What is the diagnosis_?
 
Answer :
Transient Neonatal Pustular Melanosis {TNPM}. It is a transient, benign self-limited dermatosis of unknown cause. It is characterized by 3 types of skin lesions- evanescent superficial pustules, ruptured pustules with a collarette of fine scales and hyperpigmented macular lesion. {1} Lesions are usually present at birth, but may appear later on also. It is more common in colored population. Pustules represent the earlier phase and macule the late phase of this condition. Pustular lesion after healing leave hyperpigmented macules that may persist for 2-3 months. No treatment is required. {1} These pustular lesions of TNPM are to be differentiated mainly from those of erythema toxicum neonatorum {ETN} and pyoderma. ETN most often appears on 2nd-3rd day of life. Typical lesion of ETN consists of erythematous macules and papules that evolve into pustules. Unlike TNPM each pustule of ETN is surrounded by a blotchy area of erythema, giving rise to classically described flea bitten appearance.” Gram staining of the pustular material does not reveal any organism and Tzank smear reveals dense aggregates of eosinophils. Self-limiting condition itself, unlike TNPM does no leave any hyperpigmentation. In pyoderma, neonate may present with clinical features of sepsis.
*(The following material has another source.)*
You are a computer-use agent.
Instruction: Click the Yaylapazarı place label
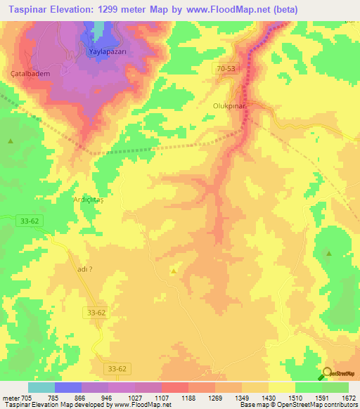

Gram staining of the pustular material may demonstrate organism which may be cultured also. {1,2}

References :
1} Morelli GM. Diseases of the Neonate. In: Kliegman RM, Behrman RE, Jenson HB, Stanton BF, editors. Nelson textbook of pediatrics: the skin. 18th ed. Vol.2. Philadelphia: WB Saunders company ` 2007. p. 2663.
2} Antava RJ, Robinson DM. Blisters and pustules in the newborn. Pediatr Ann 2010` 39: 635-645.